The three men have steadfastly maintained their innocence. A Cuyahoga County Common Pleas judge freed them from prison and ordered a new trial in 2015 after the Ohio Innocence Project found statements that were never presented to their attorneys at trial or during an appeal. The charges were dropped in 2016 when the Prosecutor’s Office chose not to pursue another trial.

The men’s attorneys have claimed that East Cleveland police manipulated a then-14-year-old girl into identifying the men even though her view of the shooting was blocked by the vehicle the men were sitting in at the time. The lawsuit claimed East Cleveland police ignored statements from others pointing to someone other than the men as Hudson’s killer.

When attorneys working on an appeal sought the case file from East Cleveland police in 1998, the assistant prosecutors sent a letter to the department telling them the file wasn’t a public record and instead asked police to send the file to them, the lawsuits said.
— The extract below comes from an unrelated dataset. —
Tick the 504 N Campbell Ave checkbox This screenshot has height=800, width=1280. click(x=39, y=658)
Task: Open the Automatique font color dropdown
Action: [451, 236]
The Ohio Innocence Project made another public records request in 2013. East Cleveland police at that time turned over statements and evidence that led to the men being exonerated.


New Jersey
Judge rejects scrapping law barring cemetery headstone sales

TRENTON, N.J. (AP) — A federal judge has rejected a bid to scrap a New Jersey law that would bar private religious cemeteries from selling headstones.

U.S. District Judge Michael Shipp said Friday that the suit by the Roman Catholic Archdiocese of Newark and two parishioners had failed to show a constitutional violation, NorthJersey.com reports .

The dispute goes back to 2013, when the archdiocese expanded its inscription rights program, the proceeds from which it used to care for cemeteries. Under the program, the church offered the option for a headstone but retained ownership of it in perpetuity. The idea was that a bereaved family could write an inscription on a headstone but the church would care for the headstone going forward.

The Monument Builders Association of New Jersey, an advocacy group for people who make headstones and other funerary monuments, soon sued, arguing the church’s tax-exempt status and relationship with parishioners gave it an unfair advantage. The group lost in court, but the state’s Democrat-led Legislature then enacted legislation, signed by Republican Gov. Chris Christie in 2015, that effectively outlawed the practice.

Shipp wrote that the archdiocese hadn’t demonstrated a violation of the Equal Protection Clause, part of the 14th Amendment, and the state had a legitimate interest in protecting consumers “who must venture into the potentially exploitative market for funeral services.”

Archdiocese spokesman Jim Goodness called the decision disappointing but said further comment would be premature “until we’ve reviewed it fully and evaluated our options.”

The Virginia-based Institute for Justice, which represented the archdiocese, said Friday that headstone sales don’t raise “valid consumer protection concerns” and the law is really intended to protect “the private financial interests of the headstone and funeral director industries.”